* **Records for this exercise**

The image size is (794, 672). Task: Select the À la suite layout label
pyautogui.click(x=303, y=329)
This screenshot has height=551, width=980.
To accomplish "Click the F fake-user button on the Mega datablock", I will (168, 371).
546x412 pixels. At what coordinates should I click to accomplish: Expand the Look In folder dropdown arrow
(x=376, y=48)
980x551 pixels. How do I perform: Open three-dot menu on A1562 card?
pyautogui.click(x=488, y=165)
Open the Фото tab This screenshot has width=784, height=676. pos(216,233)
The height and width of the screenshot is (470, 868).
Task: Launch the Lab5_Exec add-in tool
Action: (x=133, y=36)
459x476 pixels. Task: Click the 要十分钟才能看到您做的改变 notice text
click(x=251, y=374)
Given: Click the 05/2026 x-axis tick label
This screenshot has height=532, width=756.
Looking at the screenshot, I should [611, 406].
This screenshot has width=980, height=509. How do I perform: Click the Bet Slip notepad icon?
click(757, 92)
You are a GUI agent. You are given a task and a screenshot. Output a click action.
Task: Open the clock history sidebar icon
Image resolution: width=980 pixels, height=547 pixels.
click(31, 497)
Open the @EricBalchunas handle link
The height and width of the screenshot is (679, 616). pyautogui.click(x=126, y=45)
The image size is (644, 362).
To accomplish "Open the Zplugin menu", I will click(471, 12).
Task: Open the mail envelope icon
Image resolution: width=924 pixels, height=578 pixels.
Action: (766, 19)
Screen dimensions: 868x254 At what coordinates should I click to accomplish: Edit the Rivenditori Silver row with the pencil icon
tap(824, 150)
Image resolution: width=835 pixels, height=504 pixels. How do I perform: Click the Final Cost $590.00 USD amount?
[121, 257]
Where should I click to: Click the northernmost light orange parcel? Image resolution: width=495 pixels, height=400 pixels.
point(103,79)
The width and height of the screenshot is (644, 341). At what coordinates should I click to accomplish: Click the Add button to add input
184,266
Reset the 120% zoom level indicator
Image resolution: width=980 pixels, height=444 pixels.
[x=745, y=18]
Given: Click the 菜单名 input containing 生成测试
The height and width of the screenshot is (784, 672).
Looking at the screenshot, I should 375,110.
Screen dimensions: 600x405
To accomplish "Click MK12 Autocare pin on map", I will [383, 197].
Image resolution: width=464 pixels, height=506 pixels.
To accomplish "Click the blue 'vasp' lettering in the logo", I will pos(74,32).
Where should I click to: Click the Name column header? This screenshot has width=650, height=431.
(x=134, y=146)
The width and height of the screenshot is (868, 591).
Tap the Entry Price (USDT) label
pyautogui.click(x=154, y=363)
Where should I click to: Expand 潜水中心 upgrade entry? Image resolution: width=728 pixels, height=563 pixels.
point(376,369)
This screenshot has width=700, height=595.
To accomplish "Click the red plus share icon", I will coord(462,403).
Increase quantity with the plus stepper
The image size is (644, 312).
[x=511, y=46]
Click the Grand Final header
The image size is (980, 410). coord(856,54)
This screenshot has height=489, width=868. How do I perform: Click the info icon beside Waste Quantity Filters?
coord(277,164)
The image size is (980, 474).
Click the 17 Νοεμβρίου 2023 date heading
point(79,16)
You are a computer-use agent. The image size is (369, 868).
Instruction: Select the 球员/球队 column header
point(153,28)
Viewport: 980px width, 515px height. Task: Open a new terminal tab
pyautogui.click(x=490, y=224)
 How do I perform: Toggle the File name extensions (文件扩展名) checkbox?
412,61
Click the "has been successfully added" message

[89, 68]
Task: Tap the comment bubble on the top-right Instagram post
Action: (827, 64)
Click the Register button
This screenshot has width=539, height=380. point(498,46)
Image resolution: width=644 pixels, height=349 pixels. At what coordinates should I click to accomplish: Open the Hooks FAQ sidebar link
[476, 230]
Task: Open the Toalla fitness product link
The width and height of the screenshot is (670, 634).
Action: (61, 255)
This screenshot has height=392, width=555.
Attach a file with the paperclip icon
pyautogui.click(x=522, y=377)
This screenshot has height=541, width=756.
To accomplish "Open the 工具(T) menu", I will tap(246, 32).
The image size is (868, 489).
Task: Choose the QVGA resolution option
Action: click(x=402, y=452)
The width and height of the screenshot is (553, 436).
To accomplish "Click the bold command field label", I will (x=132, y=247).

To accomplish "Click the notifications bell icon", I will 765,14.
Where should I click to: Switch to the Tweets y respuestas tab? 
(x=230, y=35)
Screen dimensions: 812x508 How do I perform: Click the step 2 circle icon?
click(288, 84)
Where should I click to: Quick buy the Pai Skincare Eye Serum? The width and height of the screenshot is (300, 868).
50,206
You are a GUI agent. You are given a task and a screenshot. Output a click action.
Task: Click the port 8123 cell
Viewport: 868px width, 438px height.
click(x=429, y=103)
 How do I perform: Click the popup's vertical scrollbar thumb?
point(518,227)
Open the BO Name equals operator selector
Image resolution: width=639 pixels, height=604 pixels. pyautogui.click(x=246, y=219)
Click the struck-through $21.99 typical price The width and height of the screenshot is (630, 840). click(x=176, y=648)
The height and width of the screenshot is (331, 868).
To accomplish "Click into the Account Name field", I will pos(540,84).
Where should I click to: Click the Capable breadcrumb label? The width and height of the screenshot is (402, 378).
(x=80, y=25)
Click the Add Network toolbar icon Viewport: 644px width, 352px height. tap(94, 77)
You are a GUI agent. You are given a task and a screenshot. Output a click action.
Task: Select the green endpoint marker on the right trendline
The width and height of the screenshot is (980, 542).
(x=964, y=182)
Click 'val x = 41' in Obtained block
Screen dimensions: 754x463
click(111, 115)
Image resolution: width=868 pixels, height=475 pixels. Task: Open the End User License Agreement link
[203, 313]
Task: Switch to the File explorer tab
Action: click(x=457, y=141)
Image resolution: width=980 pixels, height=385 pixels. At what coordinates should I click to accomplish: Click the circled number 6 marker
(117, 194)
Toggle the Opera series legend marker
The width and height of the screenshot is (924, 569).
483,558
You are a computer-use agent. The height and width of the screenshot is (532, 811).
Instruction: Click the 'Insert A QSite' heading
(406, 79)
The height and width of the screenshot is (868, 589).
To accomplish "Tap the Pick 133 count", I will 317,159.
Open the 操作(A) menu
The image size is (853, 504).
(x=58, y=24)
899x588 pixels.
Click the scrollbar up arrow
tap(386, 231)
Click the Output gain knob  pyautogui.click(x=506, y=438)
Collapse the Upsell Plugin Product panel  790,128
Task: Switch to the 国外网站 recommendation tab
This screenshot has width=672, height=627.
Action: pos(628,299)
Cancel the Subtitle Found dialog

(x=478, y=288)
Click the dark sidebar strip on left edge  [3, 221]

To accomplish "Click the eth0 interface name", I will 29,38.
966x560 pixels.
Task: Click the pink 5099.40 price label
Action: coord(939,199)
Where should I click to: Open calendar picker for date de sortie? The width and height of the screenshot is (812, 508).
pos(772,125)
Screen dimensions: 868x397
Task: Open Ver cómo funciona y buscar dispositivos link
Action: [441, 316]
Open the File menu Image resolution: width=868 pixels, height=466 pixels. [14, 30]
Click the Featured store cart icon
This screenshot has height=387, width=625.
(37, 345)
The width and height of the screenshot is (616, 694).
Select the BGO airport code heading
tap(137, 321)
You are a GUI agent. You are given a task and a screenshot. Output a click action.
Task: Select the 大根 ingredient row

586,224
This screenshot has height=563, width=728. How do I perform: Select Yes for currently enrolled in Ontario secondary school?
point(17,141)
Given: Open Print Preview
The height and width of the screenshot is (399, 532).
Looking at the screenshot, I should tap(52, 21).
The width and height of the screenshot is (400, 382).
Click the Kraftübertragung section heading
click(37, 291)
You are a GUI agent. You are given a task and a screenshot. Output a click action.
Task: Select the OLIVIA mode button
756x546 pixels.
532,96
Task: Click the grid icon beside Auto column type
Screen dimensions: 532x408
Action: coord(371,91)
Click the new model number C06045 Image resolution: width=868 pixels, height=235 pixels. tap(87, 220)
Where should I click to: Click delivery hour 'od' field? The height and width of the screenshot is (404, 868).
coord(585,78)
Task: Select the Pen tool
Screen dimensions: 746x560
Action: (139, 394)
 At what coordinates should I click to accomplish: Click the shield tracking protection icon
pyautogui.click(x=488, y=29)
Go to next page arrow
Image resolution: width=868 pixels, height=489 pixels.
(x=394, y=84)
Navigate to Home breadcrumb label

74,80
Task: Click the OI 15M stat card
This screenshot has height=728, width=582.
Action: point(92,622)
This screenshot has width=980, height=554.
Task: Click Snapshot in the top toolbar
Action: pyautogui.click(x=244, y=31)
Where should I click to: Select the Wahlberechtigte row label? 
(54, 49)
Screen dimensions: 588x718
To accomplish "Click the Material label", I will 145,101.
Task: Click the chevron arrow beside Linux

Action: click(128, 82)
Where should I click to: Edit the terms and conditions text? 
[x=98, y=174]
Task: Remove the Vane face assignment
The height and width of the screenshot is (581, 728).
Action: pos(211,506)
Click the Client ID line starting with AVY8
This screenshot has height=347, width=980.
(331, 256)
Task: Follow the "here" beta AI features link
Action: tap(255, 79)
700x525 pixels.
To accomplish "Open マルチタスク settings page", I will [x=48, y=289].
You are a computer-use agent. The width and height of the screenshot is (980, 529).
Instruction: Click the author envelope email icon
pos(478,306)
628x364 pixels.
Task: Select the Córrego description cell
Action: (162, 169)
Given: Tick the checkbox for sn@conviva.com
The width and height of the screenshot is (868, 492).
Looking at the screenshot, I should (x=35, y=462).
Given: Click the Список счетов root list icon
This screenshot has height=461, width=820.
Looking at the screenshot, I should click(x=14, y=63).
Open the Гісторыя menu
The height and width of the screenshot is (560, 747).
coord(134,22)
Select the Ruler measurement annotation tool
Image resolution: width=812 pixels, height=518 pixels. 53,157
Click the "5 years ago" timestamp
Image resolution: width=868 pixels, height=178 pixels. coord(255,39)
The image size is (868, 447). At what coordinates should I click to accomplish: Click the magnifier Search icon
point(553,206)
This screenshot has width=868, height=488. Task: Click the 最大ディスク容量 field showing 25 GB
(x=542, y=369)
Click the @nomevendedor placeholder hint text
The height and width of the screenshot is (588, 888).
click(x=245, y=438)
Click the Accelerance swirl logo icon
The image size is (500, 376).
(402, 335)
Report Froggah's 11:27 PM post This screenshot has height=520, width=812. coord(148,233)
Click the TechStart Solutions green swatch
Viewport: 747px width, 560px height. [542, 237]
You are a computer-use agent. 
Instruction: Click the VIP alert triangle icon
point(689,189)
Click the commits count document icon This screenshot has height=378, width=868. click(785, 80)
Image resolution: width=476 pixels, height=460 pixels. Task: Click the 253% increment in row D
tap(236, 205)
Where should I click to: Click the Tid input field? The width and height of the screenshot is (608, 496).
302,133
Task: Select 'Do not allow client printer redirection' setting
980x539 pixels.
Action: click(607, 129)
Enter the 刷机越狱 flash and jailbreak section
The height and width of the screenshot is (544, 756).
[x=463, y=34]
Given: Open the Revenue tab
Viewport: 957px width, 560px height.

* **Work to complete**
Reproduce word for word the material above, beginning with the line that contains "Image resolution: width=980 pixels, height=547" and ending with the line that contains "Task: Open the mail envelope icon".

* **Response below**
Image resolution: width=980 pixels, height=547 pixels.
click(31, 497)
Open the @EricBalchunas handle link
The height and width of the screenshot is (679, 616). pyautogui.click(x=126, y=45)
The image size is (644, 362).
To accomplish "Open the Zplugin menu", I will click(471, 12).
Task: Open the mail envelope icon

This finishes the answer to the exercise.